* **Exercise instructions**
Each record, exactly as written, should be printed again.
Supplied records START
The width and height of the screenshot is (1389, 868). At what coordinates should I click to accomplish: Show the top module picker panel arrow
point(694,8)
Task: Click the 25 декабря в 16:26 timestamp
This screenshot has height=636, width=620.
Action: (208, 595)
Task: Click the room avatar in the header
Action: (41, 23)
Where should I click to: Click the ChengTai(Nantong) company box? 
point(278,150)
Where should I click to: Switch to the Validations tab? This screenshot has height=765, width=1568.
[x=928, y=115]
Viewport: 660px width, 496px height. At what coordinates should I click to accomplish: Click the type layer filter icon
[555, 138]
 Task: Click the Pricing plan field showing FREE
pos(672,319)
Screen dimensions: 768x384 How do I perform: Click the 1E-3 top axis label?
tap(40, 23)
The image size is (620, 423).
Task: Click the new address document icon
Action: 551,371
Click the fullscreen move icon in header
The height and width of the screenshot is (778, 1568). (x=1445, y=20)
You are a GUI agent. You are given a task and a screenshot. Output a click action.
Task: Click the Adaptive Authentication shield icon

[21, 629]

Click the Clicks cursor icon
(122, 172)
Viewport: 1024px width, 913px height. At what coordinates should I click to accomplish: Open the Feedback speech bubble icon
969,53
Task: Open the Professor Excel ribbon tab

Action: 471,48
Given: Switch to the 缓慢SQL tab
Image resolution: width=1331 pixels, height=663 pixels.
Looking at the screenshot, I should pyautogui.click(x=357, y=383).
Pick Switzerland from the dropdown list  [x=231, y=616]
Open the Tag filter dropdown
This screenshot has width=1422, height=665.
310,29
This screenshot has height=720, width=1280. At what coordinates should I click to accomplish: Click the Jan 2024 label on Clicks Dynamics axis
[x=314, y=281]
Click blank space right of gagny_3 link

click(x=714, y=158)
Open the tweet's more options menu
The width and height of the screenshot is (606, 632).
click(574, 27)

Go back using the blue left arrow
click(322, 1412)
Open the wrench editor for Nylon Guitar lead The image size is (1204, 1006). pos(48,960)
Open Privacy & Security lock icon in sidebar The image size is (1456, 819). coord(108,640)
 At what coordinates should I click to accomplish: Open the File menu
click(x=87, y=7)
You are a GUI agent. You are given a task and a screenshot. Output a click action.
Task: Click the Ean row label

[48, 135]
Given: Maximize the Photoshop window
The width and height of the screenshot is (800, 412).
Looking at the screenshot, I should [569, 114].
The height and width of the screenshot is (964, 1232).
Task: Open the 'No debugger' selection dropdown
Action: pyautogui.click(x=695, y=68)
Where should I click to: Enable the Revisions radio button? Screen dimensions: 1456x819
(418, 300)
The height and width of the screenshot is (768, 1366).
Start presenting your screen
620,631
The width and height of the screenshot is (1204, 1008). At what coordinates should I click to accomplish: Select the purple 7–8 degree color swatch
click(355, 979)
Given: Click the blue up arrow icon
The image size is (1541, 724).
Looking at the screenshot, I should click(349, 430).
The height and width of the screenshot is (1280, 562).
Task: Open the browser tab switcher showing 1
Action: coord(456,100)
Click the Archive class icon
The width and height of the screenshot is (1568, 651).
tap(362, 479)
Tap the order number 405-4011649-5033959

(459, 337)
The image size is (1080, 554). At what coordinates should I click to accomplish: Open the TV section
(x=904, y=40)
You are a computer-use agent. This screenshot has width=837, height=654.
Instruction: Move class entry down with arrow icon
Supplied records END
* **Exercise solution**
The width and height of the screenshot is (1389, 868). At what coordinates should I click to accomplish: Show the top module picker panel arrow
point(694,8)
Task: Click the 25 декабря в 16:26 timestamp
This screenshot has height=636, width=620.
Action: (208, 595)
Task: Click the room avatar in the header
Action: (41, 23)
Where should I click to: Click the ChengTai(Nantong) company box? 
point(278,150)
Where should I click to: Switch to the Validations tab? This screenshot has height=765, width=1568.
[x=928, y=115]
Viewport: 660px width, 496px height. At what coordinates should I click to accomplish: Click the type layer filter icon
[555, 138]
 Task: Click the Pricing plan field showing FREE
pos(672,319)
Screen dimensions: 768x384 How do I perform: Click the 1E-3 top axis label?
tap(40, 23)
The image size is (620, 423).
Task: Click the new address document icon
Action: 551,371
Click the fullscreen move icon in header
The height and width of the screenshot is (778, 1568). (x=1445, y=20)
You are a GUI agent. You are given a task and a screenshot. Output a click action.
Task: Click the Adaptive Authentication shield icon

[21, 629]

Click the Clicks cursor icon
(122, 172)
Viewport: 1024px width, 913px height. At what coordinates should I click to accomplish: Open the Feedback speech bubble icon
969,53
Task: Open the Professor Excel ribbon tab

Action: 471,48
Given: Switch to the 缓慢SQL tab
Image resolution: width=1331 pixels, height=663 pixels.
Looking at the screenshot, I should pyautogui.click(x=357, y=383).
Pick Switzerland from the dropdown list  [x=231, y=616]
Open the Tag filter dropdown
This screenshot has width=1422, height=665.
310,29
This screenshot has height=720, width=1280. At what coordinates should I click to accomplish: Click the Jan 2024 label on Clicks Dynamics axis
[x=314, y=281]
Click blank space right of gagny_3 link

click(x=714, y=158)
Open the tweet's more options menu
The width and height of the screenshot is (606, 632).
click(574, 27)

Go back using the blue left arrow
click(322, 1412)
Open the wrench editor for Nylon Guitar lead The image size is (1204, 1006). pos(48,960)
Open Privacy & Security lock icon in sidebar The image size is (1456, 819). coord(108,640)
 At what coordinates should I click to accomplish: Open the File menu
click(x=87, y=7)
You are a GUI agent. You are given a task and a screenshot. Output a click action.
Task: Click the Ean row label

[48, 135]
Given: Maximize the Photoshop window
The width and height of the screenshot is (800, 412).
Looking at the screenshot, I should [569, 114].
The height and width of the screenshot is (964, 1232).
Task: Open the 'No debugger' selection dropdown
Action: pyautogui.click(x=695, y=68)
Where should I click to: Enable the Revisions radio button? Screen dimensions: 1456x819
(418, 300)
The height and width of the screenshot is (768, 1366).
Start presenting your screen
620,631
The width and height of the screenshot is (1204, 1008). At what coordinates should I click to accomplish: Select the purple 7–8 degree color swatch
click(355, 979)
Given: Click the blue up arrow icon
The image size is (1541, 724).
Looking at the screenshot, I should click(349, 430).
The height and width of the screenshot is (1280, 562).
Task: Open the browser tab switcher showing 1
Action: coord(456,100)
Click the Archive class icon
The width and height of the screenshot is (1568, 651).
tap(362, 479)
Tap the order number 405-4011649-5033959

(459, 337)
The image size is (1080, 554). At what coordinates should I click to accomplish: Open the TV section
(x=904, y=40)
You are a computer-use agent. This screenshot has width=837, height=654.
Instruction: Move class entry down with arrow icon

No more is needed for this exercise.